Work to complete
Please count the lines below that contain the word "label", and give only the number.

Stored items
-------

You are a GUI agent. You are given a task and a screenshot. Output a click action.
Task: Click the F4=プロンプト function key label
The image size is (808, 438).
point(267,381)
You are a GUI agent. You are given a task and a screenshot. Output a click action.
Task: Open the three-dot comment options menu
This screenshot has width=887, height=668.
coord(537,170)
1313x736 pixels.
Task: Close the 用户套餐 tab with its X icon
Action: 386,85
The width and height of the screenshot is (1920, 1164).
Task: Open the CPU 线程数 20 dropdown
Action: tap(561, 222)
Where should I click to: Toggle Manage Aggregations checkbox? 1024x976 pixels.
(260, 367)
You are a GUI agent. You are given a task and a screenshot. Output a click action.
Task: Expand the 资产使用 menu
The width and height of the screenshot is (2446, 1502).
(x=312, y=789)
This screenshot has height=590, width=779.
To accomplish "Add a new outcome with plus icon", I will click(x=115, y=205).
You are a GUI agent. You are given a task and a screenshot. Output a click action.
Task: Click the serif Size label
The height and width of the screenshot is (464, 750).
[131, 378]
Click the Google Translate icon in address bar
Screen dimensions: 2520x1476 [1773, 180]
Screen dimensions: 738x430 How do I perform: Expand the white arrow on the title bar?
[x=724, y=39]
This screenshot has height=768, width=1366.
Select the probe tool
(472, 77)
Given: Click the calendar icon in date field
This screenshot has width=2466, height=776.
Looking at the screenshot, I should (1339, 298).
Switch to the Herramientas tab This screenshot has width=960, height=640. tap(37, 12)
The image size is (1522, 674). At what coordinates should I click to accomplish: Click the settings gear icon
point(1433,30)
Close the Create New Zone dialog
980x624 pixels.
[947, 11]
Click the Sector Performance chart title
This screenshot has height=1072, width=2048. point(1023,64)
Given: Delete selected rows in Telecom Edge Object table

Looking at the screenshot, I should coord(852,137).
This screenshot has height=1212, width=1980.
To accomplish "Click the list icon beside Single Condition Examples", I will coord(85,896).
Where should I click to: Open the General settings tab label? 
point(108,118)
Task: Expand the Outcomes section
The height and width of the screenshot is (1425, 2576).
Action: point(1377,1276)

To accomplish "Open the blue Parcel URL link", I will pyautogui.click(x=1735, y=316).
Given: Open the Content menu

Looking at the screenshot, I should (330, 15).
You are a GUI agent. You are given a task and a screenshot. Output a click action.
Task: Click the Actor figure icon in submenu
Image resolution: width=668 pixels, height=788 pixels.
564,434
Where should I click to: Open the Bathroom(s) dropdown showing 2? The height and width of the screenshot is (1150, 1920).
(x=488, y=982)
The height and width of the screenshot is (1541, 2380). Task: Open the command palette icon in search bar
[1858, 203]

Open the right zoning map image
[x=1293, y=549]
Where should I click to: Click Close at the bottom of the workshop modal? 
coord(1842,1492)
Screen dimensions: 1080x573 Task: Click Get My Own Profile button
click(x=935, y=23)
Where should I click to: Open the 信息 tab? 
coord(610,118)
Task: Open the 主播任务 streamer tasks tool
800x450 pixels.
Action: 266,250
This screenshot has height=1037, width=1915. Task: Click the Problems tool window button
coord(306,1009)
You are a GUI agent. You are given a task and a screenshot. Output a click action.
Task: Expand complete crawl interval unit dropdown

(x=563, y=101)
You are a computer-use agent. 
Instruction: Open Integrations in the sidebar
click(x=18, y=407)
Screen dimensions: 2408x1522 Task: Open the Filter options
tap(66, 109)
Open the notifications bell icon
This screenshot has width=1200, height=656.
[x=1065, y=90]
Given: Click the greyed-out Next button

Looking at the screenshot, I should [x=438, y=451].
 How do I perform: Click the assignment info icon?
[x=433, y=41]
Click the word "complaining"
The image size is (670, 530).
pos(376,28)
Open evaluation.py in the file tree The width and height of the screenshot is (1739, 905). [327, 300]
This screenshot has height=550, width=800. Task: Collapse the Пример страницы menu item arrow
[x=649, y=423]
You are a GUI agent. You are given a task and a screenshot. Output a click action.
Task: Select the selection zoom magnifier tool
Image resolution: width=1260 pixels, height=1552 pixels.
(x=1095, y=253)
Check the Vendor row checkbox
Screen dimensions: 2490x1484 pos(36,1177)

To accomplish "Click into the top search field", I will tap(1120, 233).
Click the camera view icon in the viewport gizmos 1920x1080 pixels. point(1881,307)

-------

Reply to the task
3